Yes, and they had to convince somebody that they had a reasonable probability of success. Since this is a commercial product, I don’t believe it was funded by the American Altruists Association.

This is a strawman argument. You’re not responding at all to what @wolfpup is saying.

To demolish your strawman, OpenAI had done work on previous models (ChatGPT 2, for example) and showed that increasing the size of the neural network and amount of training time it received resulted in corresponding increases to the performance of the language model. Graphing the performance vs resources available to the model, they were able to show that the largest models they could produce were still improving rapidly with size, with no sign of diminishing returns.

They used this as evidence that increasing the size of the model further would result in even better results, and thus secured funding for ChatGPT 3.

Thanks for making my argument. They knew what they were doing.

My understanding is that the probability of success was largely premised on smaller, simpler models that showed the language model concept to be promising. But if you’re trying to suggest that the researchers or funding providers knew exactly how ChatGPT would perform in a massively scaled-up version, that’s absolutely not the case. Even today the research continues and new surprises continue to appear.

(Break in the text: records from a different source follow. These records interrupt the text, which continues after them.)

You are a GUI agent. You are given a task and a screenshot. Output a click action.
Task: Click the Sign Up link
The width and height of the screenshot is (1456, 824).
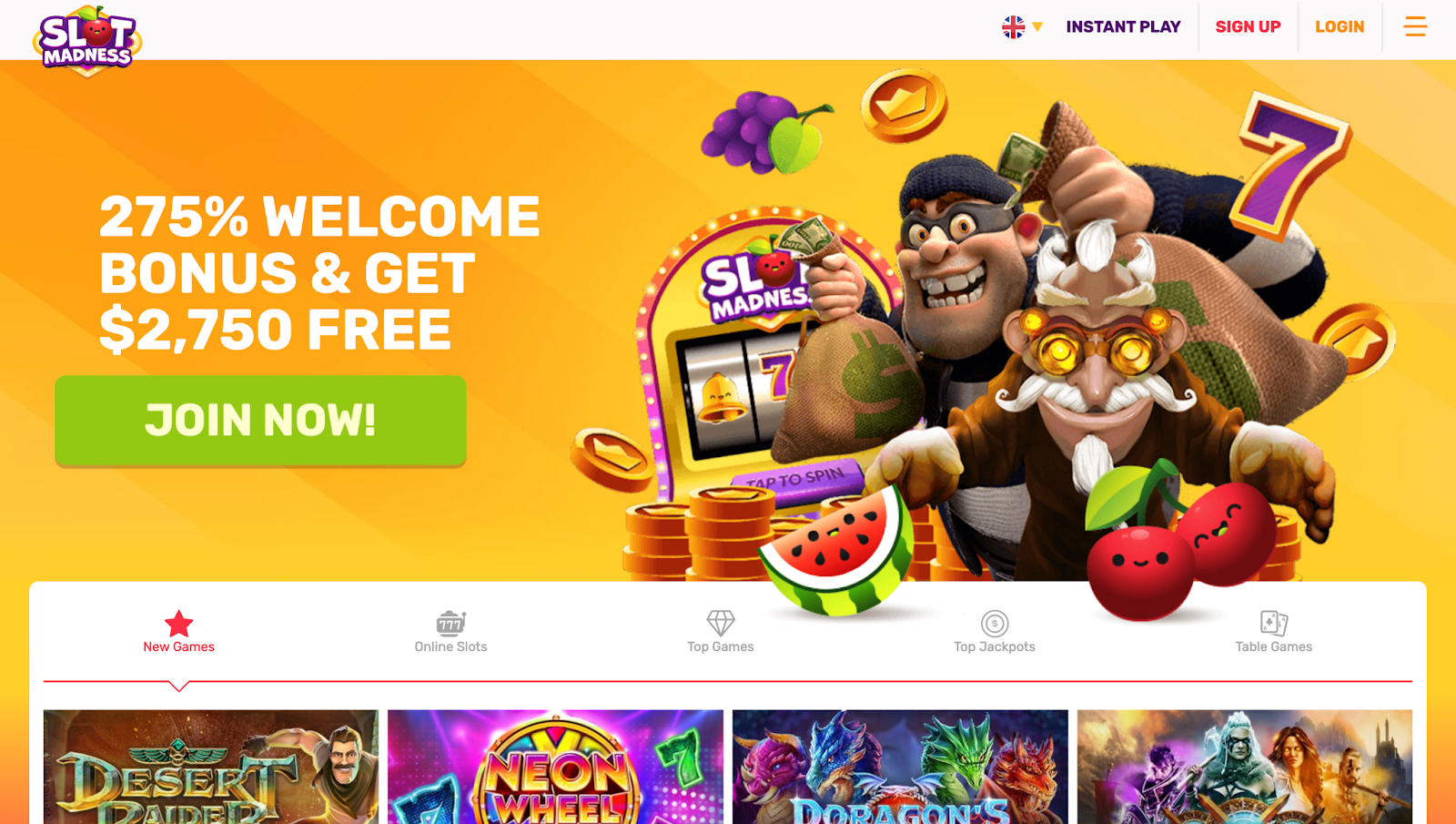(1248, 27)
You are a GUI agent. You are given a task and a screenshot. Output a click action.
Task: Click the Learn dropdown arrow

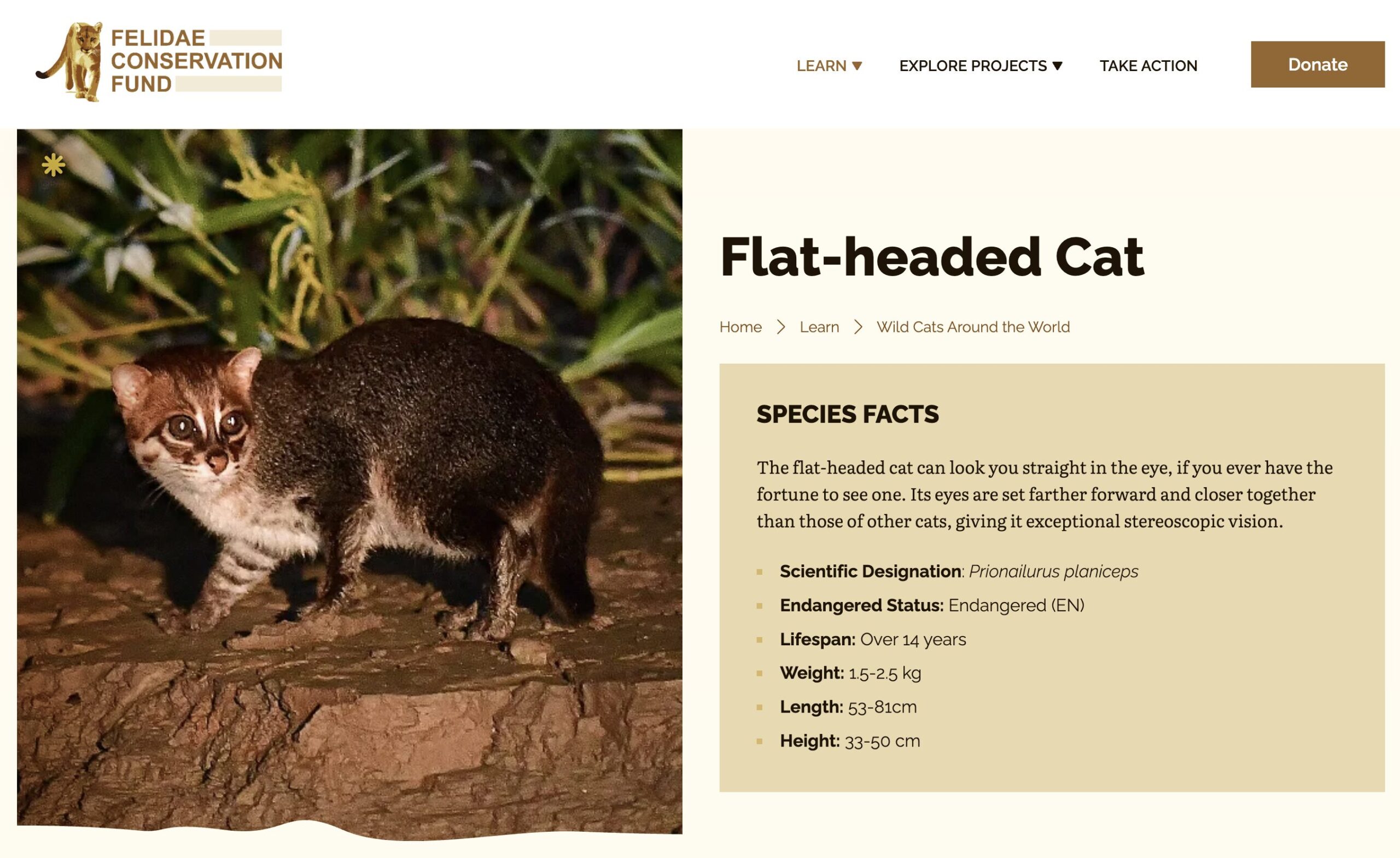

That’s not remotely the same thing as knowing how the assembled and trained system would perform, or even why it responds the way it does. For all anyone knew, it could well have been a total failure, proving only that scale alone doesn’t significantly improve cognitive skill. Instead it proved the opposite.

Well yes, that’s the nature of development. I’m not sure what the argument is here. You are familiar with R&D. I am familiar with R&D funding. We both know that there is a large degree of risk in development and total success is a pleasant surprise. We also know that there is an element of theater in presenting to the media.

Sometimes that happens, but sensationalism is usually the creation of the media itself, not the researchers. I haven’t seen anything like that coming out of OpenAI. That there are mysteries and surprises in ChatGPT like the emergence of novel skills isn’t “theater”, it’s fact.

That… is not the point I was arguing against, whatsoever.

It’s like the difference between understanding the mechanics of evolution, and understanding what individual genes do, versus being able to program with DNA the way we do with computer code. Or having an understanding of both neurons and psychology versus understanding the complete mechanics of the human brain.

We understand the mechanics of neural networks, at an individual neuron level. We also have some ideas of how they evolve over time when trained, in a general sense.

That doesn’t mean that we “understand how they work”, any more than we understand how conciousness arises in the brain or how to read DNA like a book.

Absolutely right - the individual nodes are very easy to understand. The thing that’s difficult to understand is what they’re actually doing together when ‘together’ means 175 billion of them are interacting with each other.

The engineers at OpenAI had strong reason to believe that interesting new capabilities would emerge when they went from ChatGPT 2 to ChatGPT 3, and from 3 to 3.5, and from 3.5 to 4, because new capabilities had emerged every previous time when they had made the network or training dataset larger. But they didn’t even know what those new capabilities would be. And they certainly didn’t know how those capabilities would work.

This is quite simply factually incorrect, and I don’t know why you keep saying it. There are way too many parameters for humans to even be capable of having specified every one. The system set its own values for those parameters, in the process of digesting the training data set.

Read what you quoted. Are you not familiar with software programming techniques?